▶ Stated exercise:
Copy every one of the items below word for word.

▶ Provided material:
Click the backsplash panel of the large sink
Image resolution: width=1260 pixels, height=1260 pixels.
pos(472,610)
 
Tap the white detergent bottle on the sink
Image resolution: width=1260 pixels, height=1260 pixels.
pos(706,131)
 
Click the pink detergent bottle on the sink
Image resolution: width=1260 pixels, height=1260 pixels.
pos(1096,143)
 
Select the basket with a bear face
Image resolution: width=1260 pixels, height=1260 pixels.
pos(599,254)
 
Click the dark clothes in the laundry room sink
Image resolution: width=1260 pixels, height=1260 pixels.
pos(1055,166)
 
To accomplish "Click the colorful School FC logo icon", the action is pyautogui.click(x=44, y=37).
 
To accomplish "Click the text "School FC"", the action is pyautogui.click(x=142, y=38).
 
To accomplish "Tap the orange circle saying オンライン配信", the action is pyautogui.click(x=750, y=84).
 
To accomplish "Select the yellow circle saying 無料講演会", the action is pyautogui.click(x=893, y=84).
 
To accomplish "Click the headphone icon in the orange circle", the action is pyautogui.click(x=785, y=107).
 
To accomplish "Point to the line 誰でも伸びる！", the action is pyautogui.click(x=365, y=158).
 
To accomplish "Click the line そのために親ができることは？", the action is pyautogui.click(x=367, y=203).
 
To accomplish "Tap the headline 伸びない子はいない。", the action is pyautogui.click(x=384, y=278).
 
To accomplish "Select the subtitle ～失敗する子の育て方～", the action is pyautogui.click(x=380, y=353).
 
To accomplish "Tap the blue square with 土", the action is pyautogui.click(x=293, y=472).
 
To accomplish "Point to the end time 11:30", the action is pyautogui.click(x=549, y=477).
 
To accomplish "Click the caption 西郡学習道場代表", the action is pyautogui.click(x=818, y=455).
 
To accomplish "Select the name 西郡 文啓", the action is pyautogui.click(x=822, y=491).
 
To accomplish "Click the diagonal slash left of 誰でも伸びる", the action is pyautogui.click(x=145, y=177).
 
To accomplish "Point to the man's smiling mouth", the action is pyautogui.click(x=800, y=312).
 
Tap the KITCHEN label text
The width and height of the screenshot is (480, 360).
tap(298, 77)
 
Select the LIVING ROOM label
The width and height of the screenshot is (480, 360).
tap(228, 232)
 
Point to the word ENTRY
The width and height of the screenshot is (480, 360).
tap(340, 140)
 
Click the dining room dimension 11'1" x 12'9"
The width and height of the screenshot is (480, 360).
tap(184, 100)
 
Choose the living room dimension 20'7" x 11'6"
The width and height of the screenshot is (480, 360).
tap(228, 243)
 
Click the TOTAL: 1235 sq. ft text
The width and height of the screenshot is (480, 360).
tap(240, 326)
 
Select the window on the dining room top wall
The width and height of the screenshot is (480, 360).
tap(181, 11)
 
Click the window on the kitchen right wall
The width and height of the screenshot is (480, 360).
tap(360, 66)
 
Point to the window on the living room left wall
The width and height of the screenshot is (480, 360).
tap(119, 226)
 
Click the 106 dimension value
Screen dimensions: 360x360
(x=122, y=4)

▶ Full answer:
Click the backsplash panel of the large sink
Image resolution: width=1260 pixels, height=1260 pixels.
pos(472,610)
 
Tap the white detergent bottle on the sink
Image resolution: width=1260 pixels, height=1260 pixels.
pos(706,131)
 
Click the pink detergent bottle on the sink
Image resolution: width=1260 pixels, height=1260 pixels.
pos(1096,143)
 
Select the basket with a bear face
Image resolution: width=1260 pixels, height=1260 pixels.
pos(599,254)
 
Click the dark clothes in the laundry room sink
Image resolution: width=1260 pixels, height=1260 pixels.
pos(1055,166)
 
To accomplish "Click the colorful School FC logo icon", the action is pyautogui.click(x=44, y=37).
 
To accomplish "Click the text "School FC"", the action is pyautogui.click(x=142, y=38).
 
To accomplish "Tap the orange circle saying オンライン配信", the action is pyautogui.click(x=750, y=84).
 
To accomplish "Select the yellow circle saying 無料講演会", the action is pyautogui.click(x=893, y=84).
 
To accomplish "Click the headphone icon in the orange circle", the action is pyautogui.click(x=785, y=107).
 
To accomplish "Point to the line 誰でも伸びる！", the action is pyautogui.click(x=365, y=158).
 
To accomplish "Click the line そのために親ができることは？", the action is pyautogui.click(x=367, y=203).
 
To accomplish "Tap the headline 伸びない子はいない。", the action is pyautogui.click(x=384, y=278).
 
To accomplish "Select the subtitle ～失敗する子の育て方～", the action is pyautogui.click(x=380, y=353).
 
To accomplish "Tap the blue square with 土", the action is pyautogui.click(x=293, y=472).
 
To accomplish "Point to the end time 11:30", the action is pyautogui.click(x=549, y=477).
 
To accomplish "Click the caption 西郡学習道場代表", the action is pyautogui.click(x=818, y=455).
 
To accomplish "Select the name 西郡 文啓", the action is pyautogui.click(x=822, y=491).
 
To accomplish "Click the diagonal slash left of 誰でも伸びる", the action is pyautogui.click(x=145, y=177).
 
To accomplish "Point to the man's smiling mouth", the action is pyautogui.click(x=800, y=312).
 
Tap the KITCHEN label text
The width and height of the screenshot is (480, 360).
tap(298, 77)
 
Select the LIVING ROOM label
The width and height of the screenshot is (480, 360).
tap(228, 232)
 
Point to the word ENTRY
The width and height of the screenshot is (480, 360).
tap(340, 140)
 
Click the dining room dimension 11'1" x 12'9"
The width and height of the screenshot is (480, 360).
tap(184, 100)
 
Choose the living room dimension 20'7" x 11'6"
The width and height of the screenshot is (480, 360).
tap(228, 243)
 
Click the TOTAL: 1235 sq. ft text
The width and height of the screenshot is (480, 360).
tap(240, 326)
 
Select the window on the dining room top wall
The width and height of the screenshot is (480, 360).
tap(181, 11)
 
Click the window on the kitchen right wall
The width and height of the screenshot is (480, 360).
tap(360, 66)
 
Point to the window on the living room left wall
The width and height of the screenshot is (480, 360).
tap(119, 226)
 
Click the 106 dimension value
Screen dimensions: 360x360
(x=122, y=4)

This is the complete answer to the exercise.